My frills flared, and I bared my fangs. I leapt over Hinte. Spinning in the air, I landed in front of her with a crash, and stared up at her. As bold as I dewed, it all evaporated as I stood in front of a wiver a whole head taller than me.
The dark-green alchemist looked even more angry, baring her wings and raising her tail. When I noticed, I averted my gaze, looking instead to her face. Her frills were cupped. She opened her mouth, teeth glinting, growling at me. It sounded more aggressive, less of a warning. As if she had played with me earlier and now, with fangs angled like knives, did not.
“Are–are you going to hurt me?”
She growled low.
“Okay, I get it — I get it. You want me to leave you alone. But I want to know what’s going on and you won’t tell me!”
She lunged at me.
I took a step back. “Gah — let me finish.” When her head snapped forward, I jumped. “Flick — if you want me to get lost so much, maybe–maybe I will.”
The dark-green wiver tossed her head to the side. When I met her amber lenses, she hissed again and stalked off.
I watched her for a few beats before I startled in inspiration, and grinned. Low to the ground, I slinked after her.
“Hey Hinte!” I was shouting. “I’ll find more of these stinking stones than you, on my own — you will taste it!”

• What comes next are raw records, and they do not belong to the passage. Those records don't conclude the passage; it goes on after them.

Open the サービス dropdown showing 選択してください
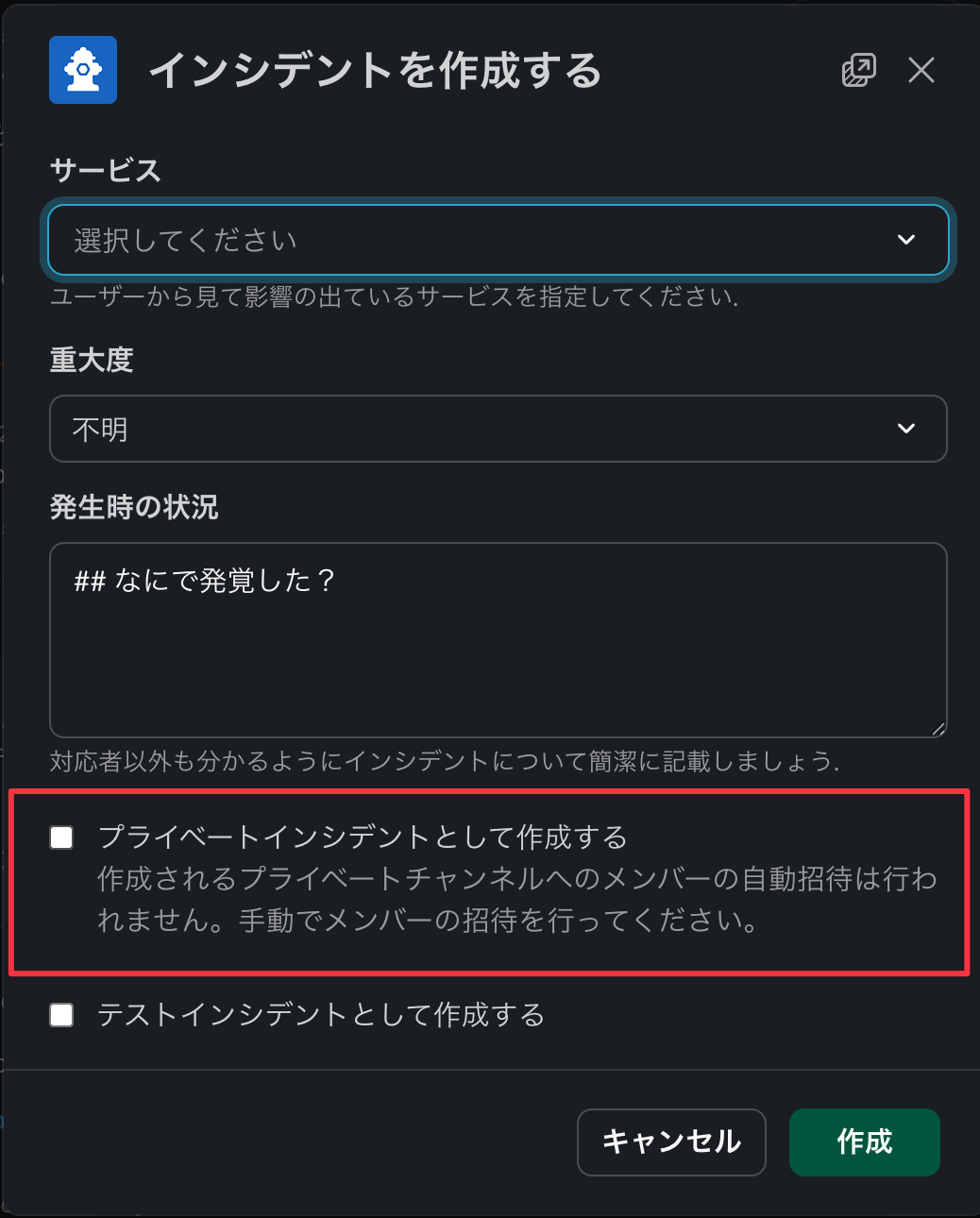The image size is (980, 1218). [472, 240]
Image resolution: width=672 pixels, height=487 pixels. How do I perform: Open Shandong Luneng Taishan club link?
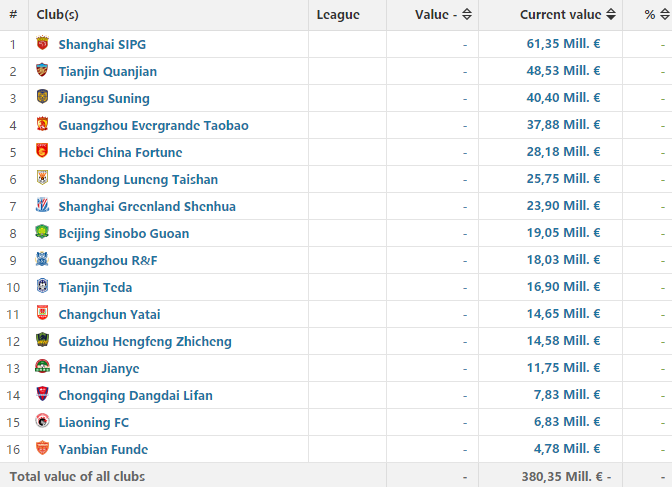pyautogui.click(x=138, y=179)
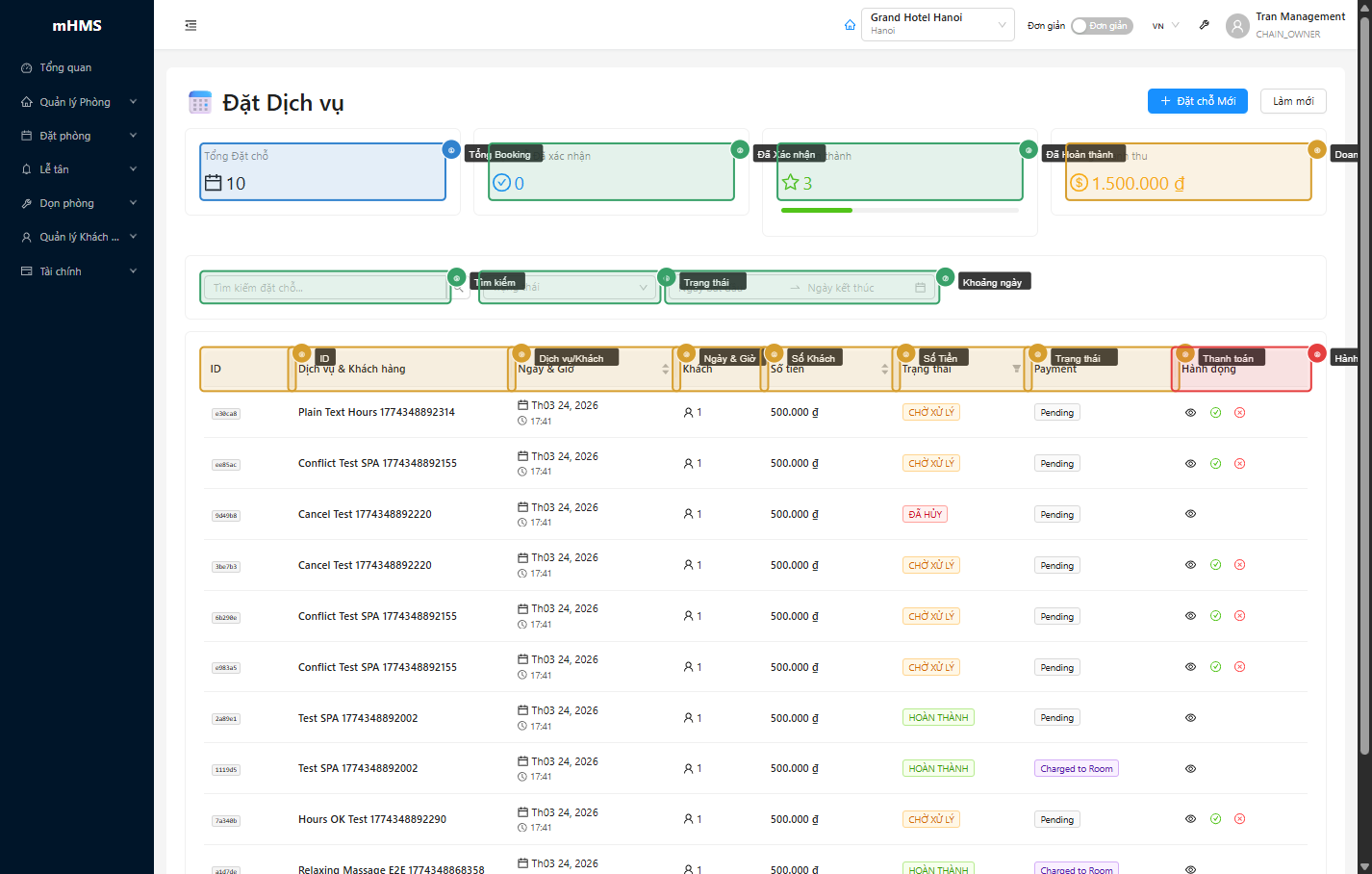Confirm the Plain Text Hours booking with green check
The image size is (1372, 874).
tap(1215, 413)
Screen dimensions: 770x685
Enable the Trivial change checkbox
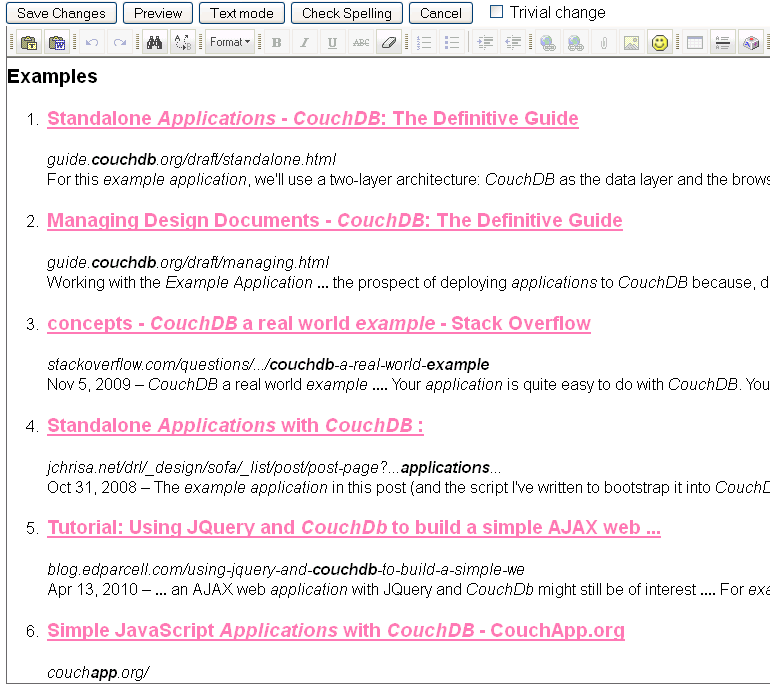click(497, 12)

The bright-white figure stopped moving, as if torn between walking away and staying. It was like that for a few beats, and she didn’t turn; yet I found myself holding my breath cycle for it. In the distance the dark-green wiver hissed low, and I strained to hear her.
“— fine. Five crysts. If you can find that, I will tell you,” she said before she stepped forward again, walking off… but I heard her speak once more, quietly, “Do not fall in again, Kinri.” And she strode away. The bright-white figure tended to a silhouette, then a shadow, then nothing in the darkness.
I sighed, seeming to shrink after my half-shouted declarations. With my guide in white gone, the vog redoubled its suffocation. Was this conflict with Hinte inevitable? I had wanted us to be friends. Was that doomed to fail?
I coughed. Evil-smelling vog crawled farther down my throat, promising more to come. Drinking from my canteen and licking my eyes clean, I turned away from my former companion’s path. I marched off into the darkness, one dragon enshadowed by a massive, volcanic lake.
Somewhere above, as if leaving, the lover suns still shone.